Relationship building is important is Bolivia, so getting down to business might take some time. Foreigners should remember not to rush things. Negotiations are generally quite slow, and face-to-face communication is preferred over phone calls or written communications. For these reasons, foreigners should be prepared to make many trips before reaching an agreement. Punctuality is expected, even if the meeting doesn't start on time, and schedules are often just a guideline. Consequently, meetings are fairly unstructured and deadlines are often unimportant.
Business people are expected to wear suits. Meetings begin and end with handshakes, with custom demanding that men wait for women to extend a hand first. It's important to include a person's professional title in the greeting if applicable. Otherwise, it's polite to use Señor (Mr) or Señora (Mrs) with a surname. Business cards should also include any academic qualifications, and should have one side translated into Spanish.
Unfortunately, women are generally considered subordinate in the workplace and visiting businesswomen should emphasise their qualifications and work experience. Office hours are generally 8:30am to 6:30pm, Monday to Friday, with a long break over lunch.
The international access code for Bolivia is +591. The outgoing code depends on what network is used (e.g. 0010 for Entel, or 0013 for Boliviatel), which is followed by the relevant country code (e.g. 001044 for the United Kingdom). The area code for La Paz is 2, but the access code to make a call within the country from another area also depends on what network is used.
Mobile phones operate on a GSM network.
Travellers to Bolivia over the age of 18 years can bring the following items into the country without incurring customs duty: 400 cigarettes, 50 cigars, and 500 grams of tobacco, 3 litres of alcohol and a reasonable amount of perfume for personal use.

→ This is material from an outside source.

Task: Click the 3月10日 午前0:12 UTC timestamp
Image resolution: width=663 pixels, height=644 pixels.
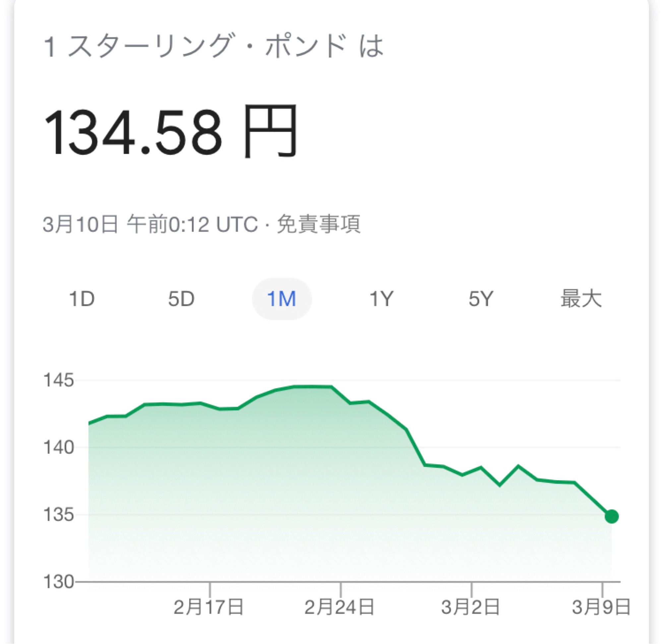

Newly purchased goods to the value of $1,000 per person are also duty free. Travellers departing from the country should note that it is illegal to leave with the following items without prior written permission from the appropriate local authority: pre-Colombian artefacts, historical paintings, items of Spanish colonial architecture and history, and native textiles.

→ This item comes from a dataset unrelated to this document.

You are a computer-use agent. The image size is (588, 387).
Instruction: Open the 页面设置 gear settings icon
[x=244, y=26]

Ministry of Culture and Tourism, La Paz: +591 2 2200910 or http://www.minculturas.gob.bo/
Bolivian Embassy, Washington DC, United States: +1 202 483 4410.
Bolivian Embassy, London, United Kingdom (also responsible for Ireland): +44 20 7235 4255.
Bolivian Embassy, Ottawa, Canada: +1 613 236 5730.
Bolivian Consulate, Sydney, Australia: +61 2 9247 4235.
Honorary Consulate of Bolivia, Johannesburg, South Africa: +27 11 646 1408.
United States Embassy, La Paz: +591 2 216 8000.
British Embassy, La Paz: +591 2 243 3424.
Canadian Embassy, La Paz: +591 2 241 5141.
Australian Consulate, La Paz: +591 2 2115655
South African Embassy, Lima, Peru (responsible for Bolivia): +511 612 4848.
Consulate of Ireland, La Paz: +591 2 242 1408.